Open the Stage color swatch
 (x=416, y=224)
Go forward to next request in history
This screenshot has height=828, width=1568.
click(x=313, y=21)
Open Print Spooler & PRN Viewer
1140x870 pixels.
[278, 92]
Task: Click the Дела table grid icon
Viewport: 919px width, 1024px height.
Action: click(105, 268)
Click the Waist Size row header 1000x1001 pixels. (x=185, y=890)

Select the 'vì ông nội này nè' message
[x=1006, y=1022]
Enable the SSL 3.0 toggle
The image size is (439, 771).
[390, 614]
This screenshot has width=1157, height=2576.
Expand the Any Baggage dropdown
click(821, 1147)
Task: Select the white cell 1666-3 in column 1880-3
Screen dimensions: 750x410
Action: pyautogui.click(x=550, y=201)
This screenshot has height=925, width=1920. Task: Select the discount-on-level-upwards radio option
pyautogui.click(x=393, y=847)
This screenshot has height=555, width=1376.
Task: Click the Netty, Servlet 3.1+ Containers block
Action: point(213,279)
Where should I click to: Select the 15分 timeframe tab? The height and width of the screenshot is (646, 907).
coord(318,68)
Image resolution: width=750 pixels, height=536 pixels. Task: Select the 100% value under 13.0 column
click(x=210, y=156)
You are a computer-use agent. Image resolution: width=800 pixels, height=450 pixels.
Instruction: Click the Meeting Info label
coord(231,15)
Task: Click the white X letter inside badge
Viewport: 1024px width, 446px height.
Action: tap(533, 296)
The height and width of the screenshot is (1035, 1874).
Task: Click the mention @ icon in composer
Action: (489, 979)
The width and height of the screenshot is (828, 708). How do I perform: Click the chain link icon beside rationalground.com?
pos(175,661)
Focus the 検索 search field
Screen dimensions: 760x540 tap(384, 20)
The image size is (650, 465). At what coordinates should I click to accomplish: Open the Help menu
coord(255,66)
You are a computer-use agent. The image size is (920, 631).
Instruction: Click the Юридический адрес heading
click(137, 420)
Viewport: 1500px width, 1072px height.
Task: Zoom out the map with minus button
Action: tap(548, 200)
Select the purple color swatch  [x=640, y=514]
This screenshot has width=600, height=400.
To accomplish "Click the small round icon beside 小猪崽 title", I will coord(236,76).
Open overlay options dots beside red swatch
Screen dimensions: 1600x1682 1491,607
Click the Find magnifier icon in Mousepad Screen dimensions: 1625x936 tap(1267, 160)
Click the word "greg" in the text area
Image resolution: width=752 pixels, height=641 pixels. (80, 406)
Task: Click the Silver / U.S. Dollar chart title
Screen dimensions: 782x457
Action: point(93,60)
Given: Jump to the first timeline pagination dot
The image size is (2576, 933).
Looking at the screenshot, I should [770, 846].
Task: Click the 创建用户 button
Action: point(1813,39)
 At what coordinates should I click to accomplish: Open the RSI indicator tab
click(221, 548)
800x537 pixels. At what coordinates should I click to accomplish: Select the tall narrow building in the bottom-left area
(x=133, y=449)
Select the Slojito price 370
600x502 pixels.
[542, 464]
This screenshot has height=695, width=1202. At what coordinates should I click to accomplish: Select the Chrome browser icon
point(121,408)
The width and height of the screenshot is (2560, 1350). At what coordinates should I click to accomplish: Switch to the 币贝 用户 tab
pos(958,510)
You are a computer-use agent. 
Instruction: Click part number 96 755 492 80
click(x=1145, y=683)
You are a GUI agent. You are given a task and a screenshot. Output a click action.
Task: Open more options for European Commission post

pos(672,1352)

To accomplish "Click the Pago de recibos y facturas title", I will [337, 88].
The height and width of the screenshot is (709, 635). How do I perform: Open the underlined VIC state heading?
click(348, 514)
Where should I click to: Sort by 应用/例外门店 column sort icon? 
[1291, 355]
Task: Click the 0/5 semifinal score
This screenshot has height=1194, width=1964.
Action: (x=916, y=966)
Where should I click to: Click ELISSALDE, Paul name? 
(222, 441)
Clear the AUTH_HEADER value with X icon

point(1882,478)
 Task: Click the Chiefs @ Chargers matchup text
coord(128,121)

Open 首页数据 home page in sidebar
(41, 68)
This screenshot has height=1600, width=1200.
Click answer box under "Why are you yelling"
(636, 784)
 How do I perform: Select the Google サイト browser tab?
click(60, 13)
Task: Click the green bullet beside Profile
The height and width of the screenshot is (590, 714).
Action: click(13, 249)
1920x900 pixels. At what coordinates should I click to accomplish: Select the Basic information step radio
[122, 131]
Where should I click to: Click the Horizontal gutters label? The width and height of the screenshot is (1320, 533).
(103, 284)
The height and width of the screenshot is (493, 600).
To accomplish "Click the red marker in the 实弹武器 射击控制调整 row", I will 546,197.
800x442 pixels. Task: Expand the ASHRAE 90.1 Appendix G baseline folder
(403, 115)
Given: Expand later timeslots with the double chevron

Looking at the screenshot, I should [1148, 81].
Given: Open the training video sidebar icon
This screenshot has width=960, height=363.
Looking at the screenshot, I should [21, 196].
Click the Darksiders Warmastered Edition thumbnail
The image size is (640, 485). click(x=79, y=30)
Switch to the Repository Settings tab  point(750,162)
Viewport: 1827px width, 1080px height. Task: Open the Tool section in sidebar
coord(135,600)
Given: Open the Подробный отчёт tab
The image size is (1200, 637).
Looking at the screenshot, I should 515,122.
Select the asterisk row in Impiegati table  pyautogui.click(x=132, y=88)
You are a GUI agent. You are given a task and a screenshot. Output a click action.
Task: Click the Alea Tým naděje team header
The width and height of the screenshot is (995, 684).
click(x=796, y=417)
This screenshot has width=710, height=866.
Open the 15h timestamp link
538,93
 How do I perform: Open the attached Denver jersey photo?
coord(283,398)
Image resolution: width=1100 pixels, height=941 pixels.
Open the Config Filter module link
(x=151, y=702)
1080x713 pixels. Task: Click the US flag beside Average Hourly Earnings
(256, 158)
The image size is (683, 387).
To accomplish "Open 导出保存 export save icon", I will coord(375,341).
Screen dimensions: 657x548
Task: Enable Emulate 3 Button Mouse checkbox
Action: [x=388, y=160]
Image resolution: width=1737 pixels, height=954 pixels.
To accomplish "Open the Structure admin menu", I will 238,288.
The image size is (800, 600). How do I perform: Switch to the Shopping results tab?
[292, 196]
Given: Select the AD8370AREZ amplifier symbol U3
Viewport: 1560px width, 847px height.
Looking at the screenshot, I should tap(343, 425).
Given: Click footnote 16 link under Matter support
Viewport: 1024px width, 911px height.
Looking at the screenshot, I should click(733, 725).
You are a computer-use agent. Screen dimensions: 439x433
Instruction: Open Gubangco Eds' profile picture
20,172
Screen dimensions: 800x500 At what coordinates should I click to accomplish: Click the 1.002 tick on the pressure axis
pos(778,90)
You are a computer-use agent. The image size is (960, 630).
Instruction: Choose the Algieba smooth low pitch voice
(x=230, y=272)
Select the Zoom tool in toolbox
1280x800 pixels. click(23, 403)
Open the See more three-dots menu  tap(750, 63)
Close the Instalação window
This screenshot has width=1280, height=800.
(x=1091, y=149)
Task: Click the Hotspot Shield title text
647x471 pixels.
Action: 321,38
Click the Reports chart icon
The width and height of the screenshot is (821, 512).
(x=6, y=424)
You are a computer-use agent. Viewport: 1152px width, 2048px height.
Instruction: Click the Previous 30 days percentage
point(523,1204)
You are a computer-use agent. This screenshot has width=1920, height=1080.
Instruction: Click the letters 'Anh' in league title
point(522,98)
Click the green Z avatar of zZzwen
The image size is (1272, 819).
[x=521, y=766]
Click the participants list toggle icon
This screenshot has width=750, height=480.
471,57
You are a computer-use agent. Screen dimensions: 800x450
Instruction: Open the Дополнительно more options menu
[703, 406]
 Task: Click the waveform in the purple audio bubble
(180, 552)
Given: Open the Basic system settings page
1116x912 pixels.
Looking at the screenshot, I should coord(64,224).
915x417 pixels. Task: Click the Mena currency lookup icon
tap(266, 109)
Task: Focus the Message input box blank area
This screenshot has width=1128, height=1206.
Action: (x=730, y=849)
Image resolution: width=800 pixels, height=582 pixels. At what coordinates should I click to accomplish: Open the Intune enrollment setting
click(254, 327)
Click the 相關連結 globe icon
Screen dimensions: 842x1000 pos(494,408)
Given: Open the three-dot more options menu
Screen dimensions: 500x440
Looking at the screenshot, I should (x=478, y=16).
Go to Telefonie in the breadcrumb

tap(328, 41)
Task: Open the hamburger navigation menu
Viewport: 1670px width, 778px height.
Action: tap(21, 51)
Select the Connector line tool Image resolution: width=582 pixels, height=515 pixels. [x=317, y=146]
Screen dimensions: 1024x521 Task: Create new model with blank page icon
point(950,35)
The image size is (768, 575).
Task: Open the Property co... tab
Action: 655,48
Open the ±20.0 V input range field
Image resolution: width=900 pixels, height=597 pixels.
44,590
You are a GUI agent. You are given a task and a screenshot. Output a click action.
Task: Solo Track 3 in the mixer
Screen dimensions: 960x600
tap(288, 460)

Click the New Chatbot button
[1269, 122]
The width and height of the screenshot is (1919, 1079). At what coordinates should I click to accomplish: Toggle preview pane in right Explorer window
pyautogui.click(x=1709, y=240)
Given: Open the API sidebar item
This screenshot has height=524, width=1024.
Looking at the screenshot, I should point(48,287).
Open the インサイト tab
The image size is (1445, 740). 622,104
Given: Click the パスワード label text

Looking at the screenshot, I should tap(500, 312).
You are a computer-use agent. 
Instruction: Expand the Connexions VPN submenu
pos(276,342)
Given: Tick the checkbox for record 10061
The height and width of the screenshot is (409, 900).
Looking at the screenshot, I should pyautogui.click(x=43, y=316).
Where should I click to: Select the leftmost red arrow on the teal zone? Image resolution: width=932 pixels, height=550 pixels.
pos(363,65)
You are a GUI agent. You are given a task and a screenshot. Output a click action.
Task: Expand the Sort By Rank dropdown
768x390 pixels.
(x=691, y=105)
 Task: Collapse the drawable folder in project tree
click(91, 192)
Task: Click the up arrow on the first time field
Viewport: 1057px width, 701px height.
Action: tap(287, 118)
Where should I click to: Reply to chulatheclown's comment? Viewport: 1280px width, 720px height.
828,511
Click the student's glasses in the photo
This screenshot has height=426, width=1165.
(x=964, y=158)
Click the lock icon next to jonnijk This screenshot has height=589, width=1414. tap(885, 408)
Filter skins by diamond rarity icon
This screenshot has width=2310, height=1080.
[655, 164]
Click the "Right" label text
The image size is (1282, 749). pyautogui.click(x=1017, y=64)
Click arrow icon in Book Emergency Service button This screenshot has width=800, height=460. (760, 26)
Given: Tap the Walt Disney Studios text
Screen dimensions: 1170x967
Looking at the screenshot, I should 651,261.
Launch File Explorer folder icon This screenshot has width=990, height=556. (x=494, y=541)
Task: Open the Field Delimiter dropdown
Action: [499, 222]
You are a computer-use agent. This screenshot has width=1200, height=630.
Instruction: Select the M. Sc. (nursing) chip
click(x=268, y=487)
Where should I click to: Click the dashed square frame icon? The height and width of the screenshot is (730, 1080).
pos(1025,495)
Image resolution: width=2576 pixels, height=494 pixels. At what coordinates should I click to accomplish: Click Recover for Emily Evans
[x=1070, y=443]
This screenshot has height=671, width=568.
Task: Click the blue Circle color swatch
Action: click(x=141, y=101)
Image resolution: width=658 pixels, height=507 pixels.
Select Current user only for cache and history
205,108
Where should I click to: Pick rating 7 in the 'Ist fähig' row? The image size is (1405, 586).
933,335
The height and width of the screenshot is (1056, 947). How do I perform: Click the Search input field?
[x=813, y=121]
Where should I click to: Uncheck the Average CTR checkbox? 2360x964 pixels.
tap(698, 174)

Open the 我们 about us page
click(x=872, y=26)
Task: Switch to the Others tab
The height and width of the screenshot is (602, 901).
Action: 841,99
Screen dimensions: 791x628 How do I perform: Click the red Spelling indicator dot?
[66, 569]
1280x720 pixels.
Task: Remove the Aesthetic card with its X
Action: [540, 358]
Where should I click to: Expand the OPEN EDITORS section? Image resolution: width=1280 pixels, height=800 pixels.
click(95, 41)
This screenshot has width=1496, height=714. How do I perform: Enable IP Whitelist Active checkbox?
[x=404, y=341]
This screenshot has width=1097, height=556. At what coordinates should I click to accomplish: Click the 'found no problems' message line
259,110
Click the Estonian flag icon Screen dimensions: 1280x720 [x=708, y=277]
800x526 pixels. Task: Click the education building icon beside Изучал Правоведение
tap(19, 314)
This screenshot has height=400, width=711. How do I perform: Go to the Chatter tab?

### Exercise details
Using the records above, copy every line that has the word "three" in it.

### Response for this exercise
Open the See more three-dots menu  tap(750, 63)
Given: Open the three-dot more options menu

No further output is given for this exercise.